_TEXT PASSAGE_
--------

Re: OutOfMemoryError on parquet SnappyDecompressor

2016-11-21 Thread Aniket
Thanks Ryan. I am running into this rarer issue. For now, I have moved away
from parquet but if I will create a bug in jira if I am able to produce
code that easily reproduces this.

Thanks,
Aniket

On Mon, Nov 21, 2016, 3:24 PM Ryan Blue [via Apache Spark Developers List] <
ml-node+s1001551n19972...@n3.nabble.com> wrote:

> Aniket,
>
> The solution was to add a sort so that only one file is written at a time,
> which minimizes the memory footprint of columnar formats like Parquet.
> That's been released for quite a while, so memory issues caused by Parquet
> are more rare now. If you're using Parquet default settings and a recent
> Spark version, you should be fine.
>
> rb
> On Sun, Nov 20, 2016 at 3:35 AM, Aniket <[hidden email]
> > wrote:
>
> Was anyone able  find a solution or recommended conf for this? I am
> running into the same "java.lang.OutOfMemoryError: Direct buffer memory"
> but during snappy compression.

--------

_RECORDS SUPPLIED_
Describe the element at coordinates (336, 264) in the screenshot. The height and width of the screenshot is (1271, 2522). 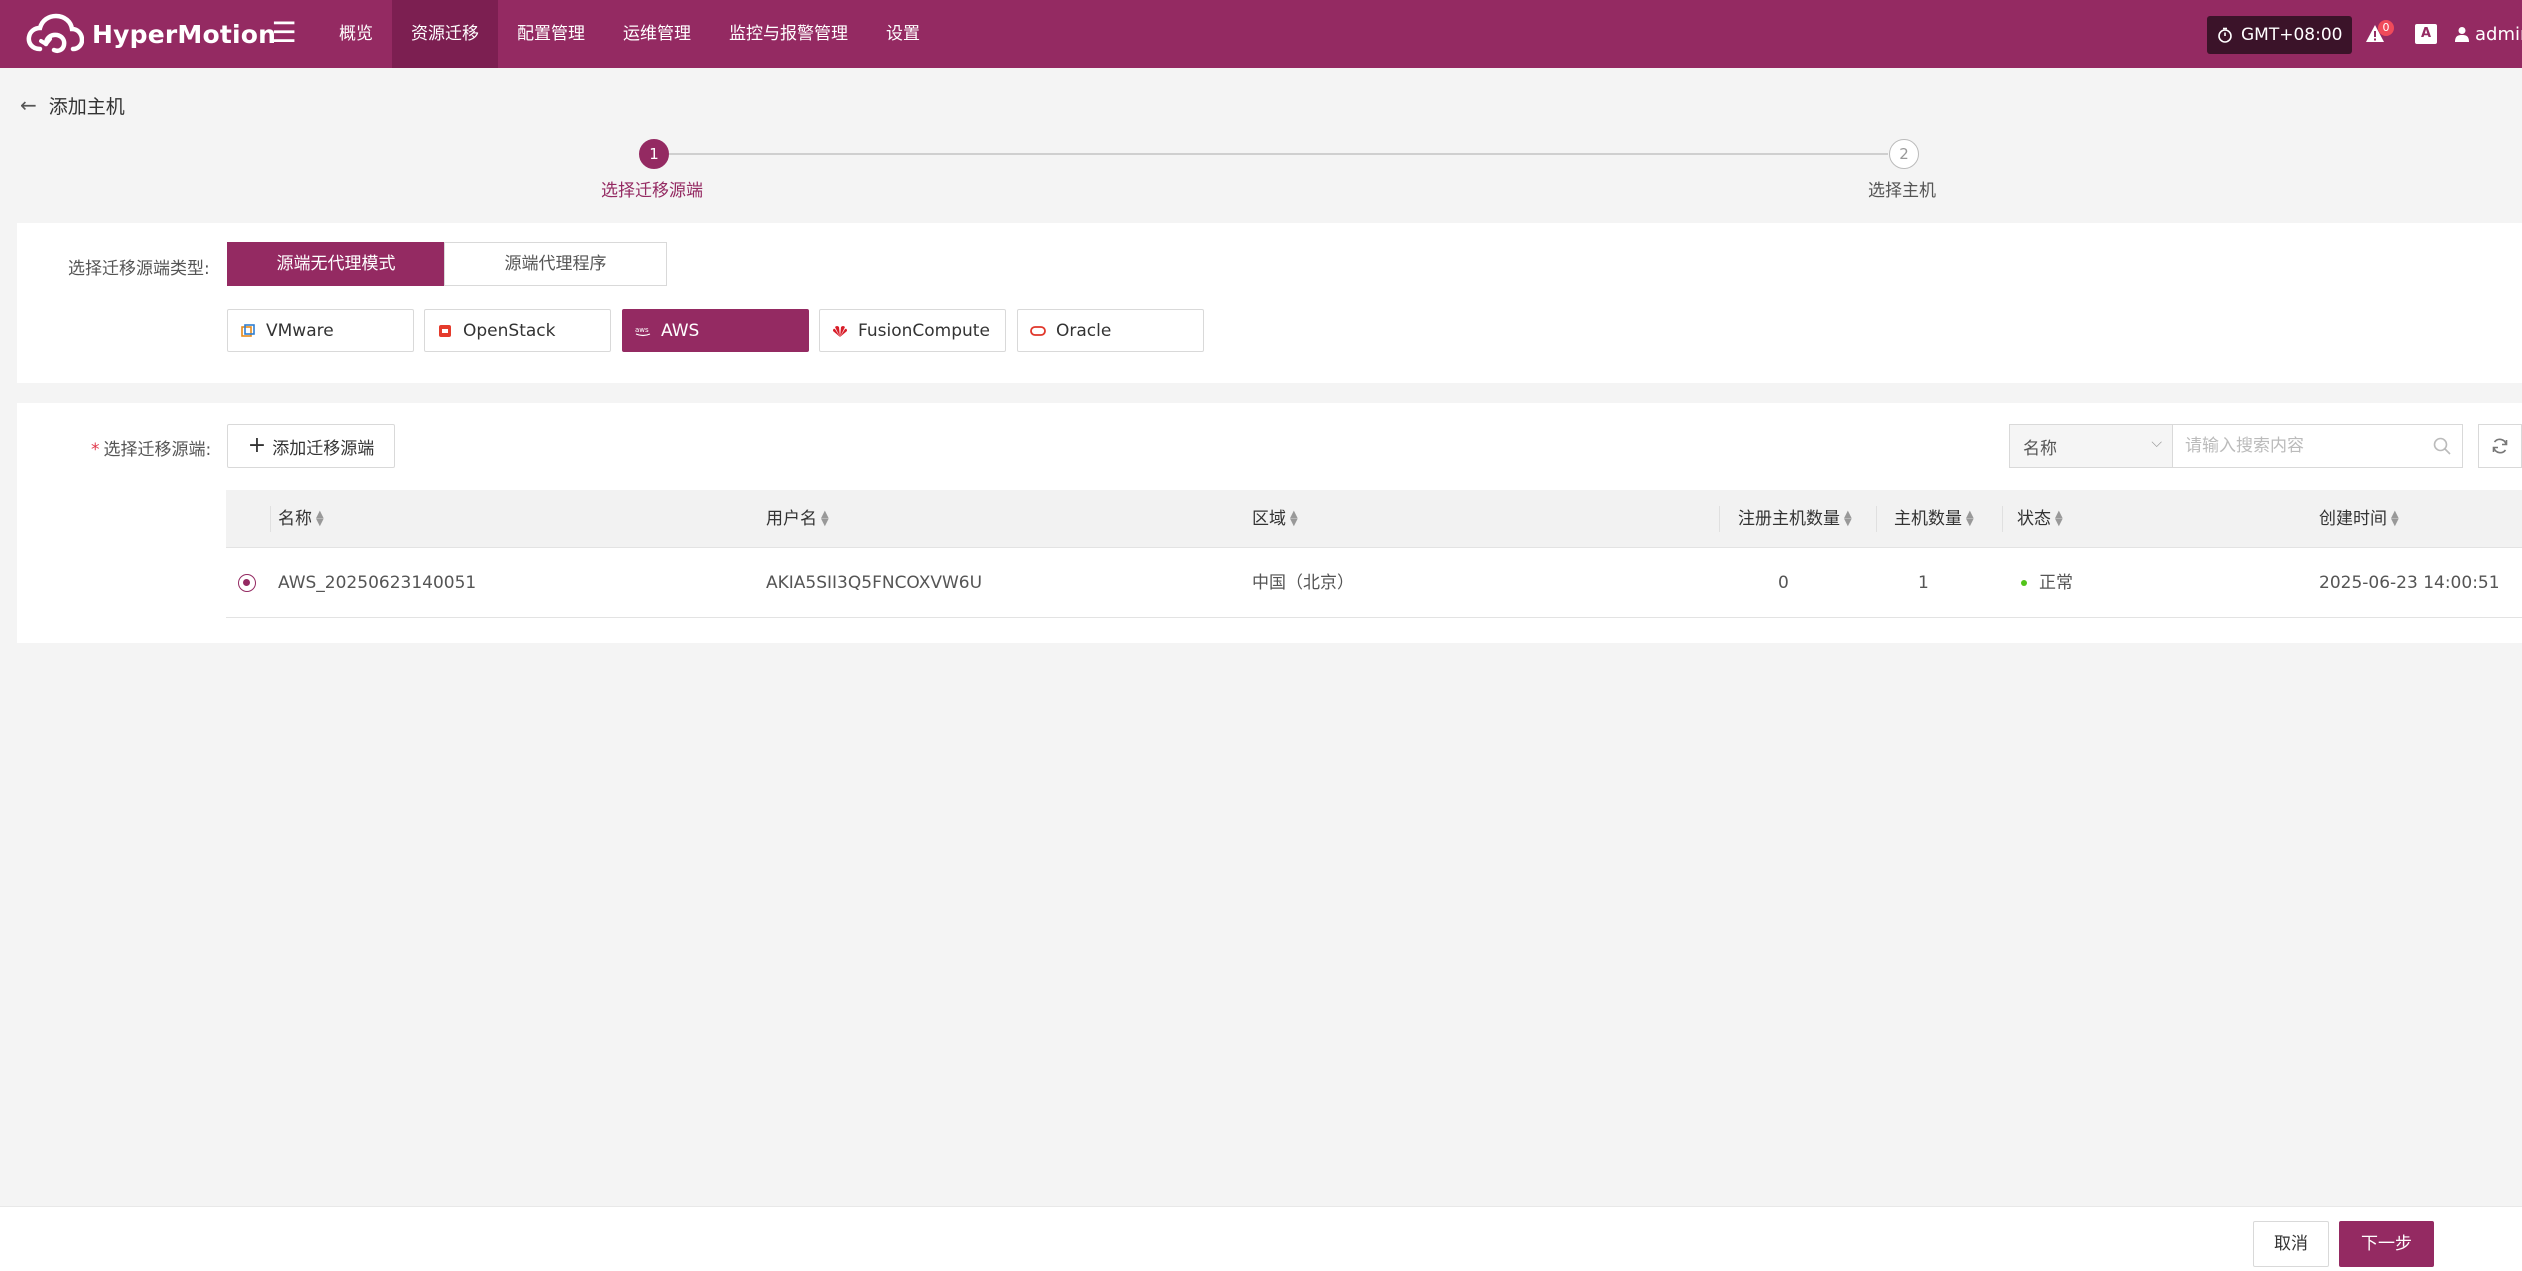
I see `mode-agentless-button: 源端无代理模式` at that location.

--------

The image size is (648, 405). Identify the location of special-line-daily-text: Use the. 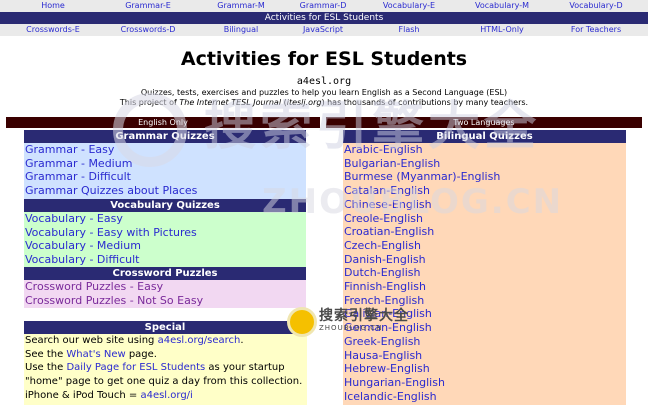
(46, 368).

--------

_REQUIRED ACTIONS_
(a) Answer each question from the forum thread about the Parquet memory error.
(i) What has Aniket done for now instead of filing a bug?
(ii) According to Ryan, what change was made to reduce the memory footprint of columnar formats like Parquet?
(iii) What error did Aniket report running into during snappy compression?
(b) Echo the part of the forum thread starting with "Re: OutOfMemoryError on" and going on through "easily reproduces this.".

_ANSWERS_
(a)
(i) Aniket has moved away from Parquet.
(ii) A sort was added so that only one file is written at a time.
(iii) "java.lang.OutOfMemoryError: Direct buffer memory"

(b)
Re: OutOfMemoryError on parquet SnappyDecompressor

2016-11-21 Thread Aniket
Thanks Ryan. I am running into this rarer issue. For now, I have moved away
from parquet but if I will create a bug in jira if I am able to produce
code that easily reproduces this.